Monday, January 21

The difference between you and me

I had a fun day in Illinois last week. Which although factually correct is also the worst license plate slogan ever ... oh no it's not, because Idaho has 'potatoes'.

I drove to Peoria which has too many vowels for my liking. My meeting finished at 5pm, and the task in hand was to drive as fast as possible to Chicago to make dinner with family.

Just like the young marine in 'A Few Good Men', I made it there in double time.

The highlight of dinner was learning of a surprise drug-fuelled evening in the 1960s with a local politician and two of my relatives. As I don't write for LA Confidential, I won't be naming names!

A few after-dinner cocktails meant I checked in at my hotel at around midnight. The hipster establishment I chose was choc-full of ... well ... hipsters, drinking fashionable cocktails.
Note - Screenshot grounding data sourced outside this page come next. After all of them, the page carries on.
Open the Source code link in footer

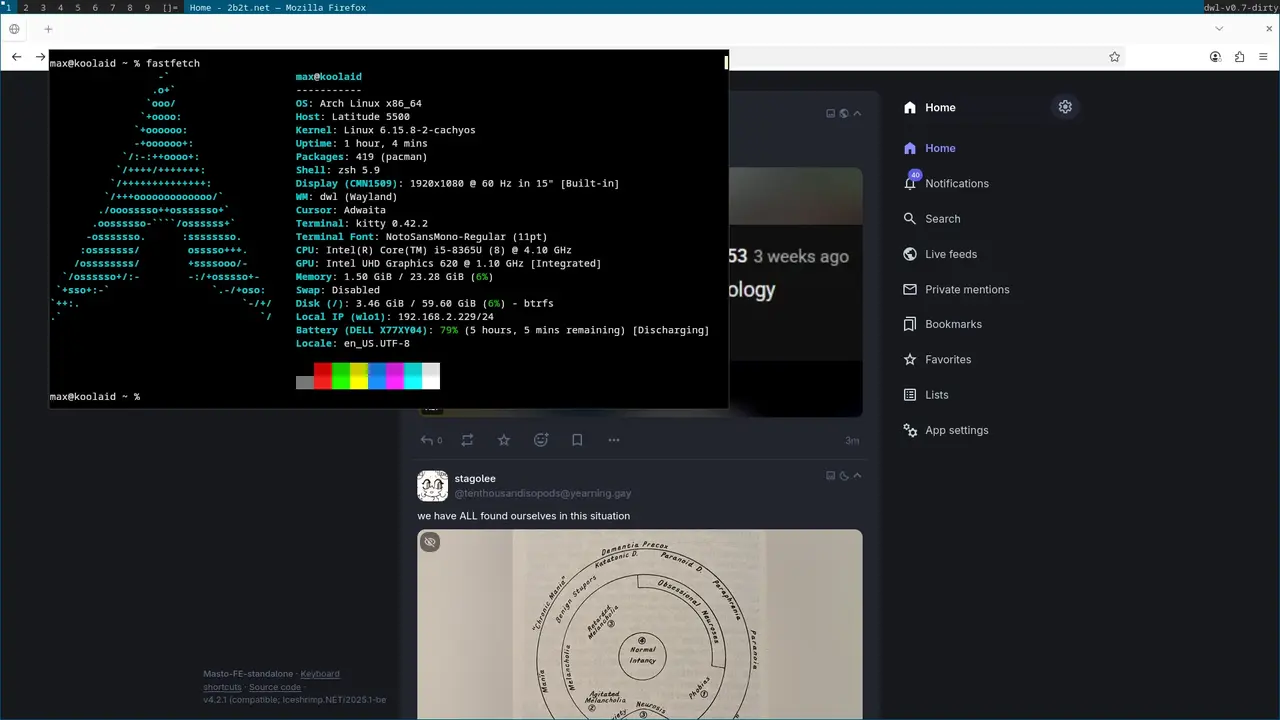tap(274, 687)
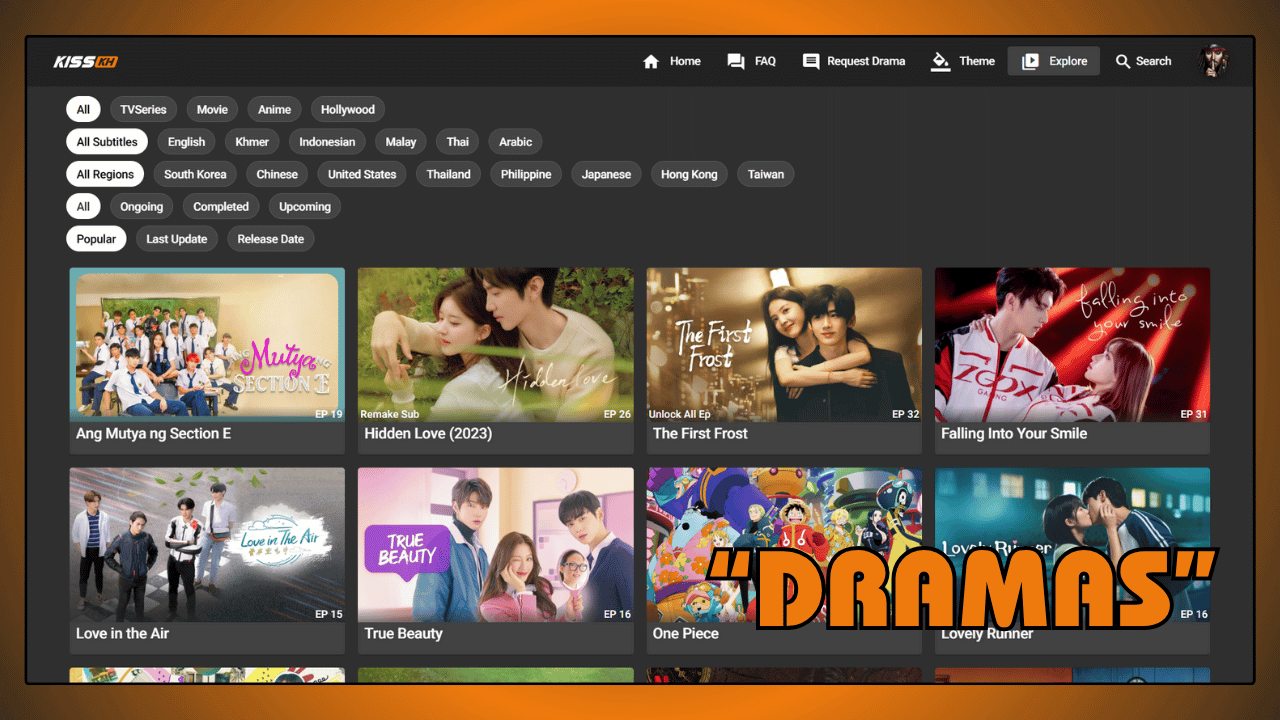This screenshot has height=720, width=1280.
Task: Switch to the TVSeries category
Action: (143, 109)
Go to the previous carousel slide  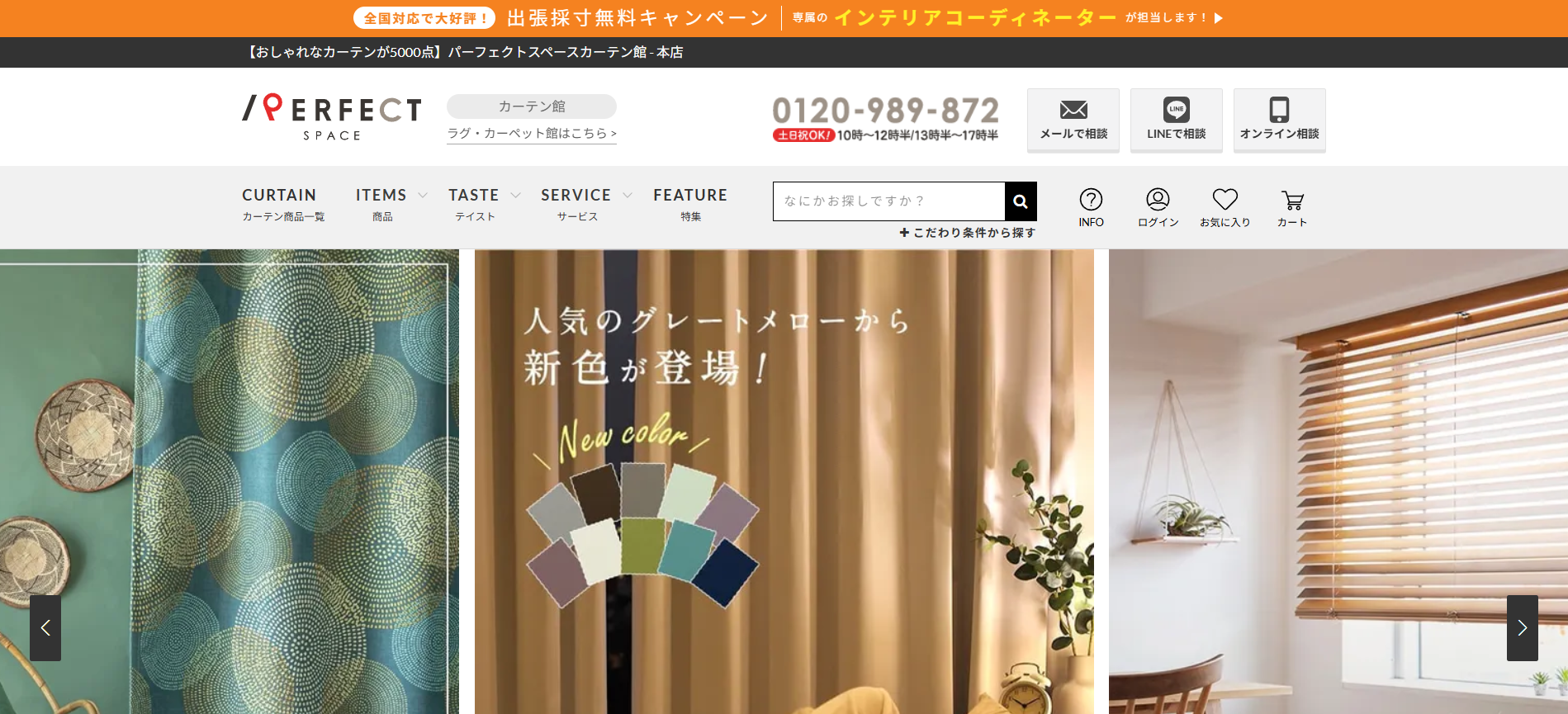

It wasn't a school night so I should not judge.

With an early-morning flight home and in a semi-drunken stupor I set my mental alarm clock for 4.30am.

A speed shower had me checking out at 4.40am. The reveling trendies from earlier had all gone home (presumably to their loft apartments), but at the front desk were guys checking in.

I moved in close to see what kind of debauched individual checks into a hotel at 4.40am.

It turns out the 2 guys were middle-aged Scottish gentlemen. It also appeared that they were world-class DJs, as they name-dropped clubs in Tokyo, LA and Düsseldorf.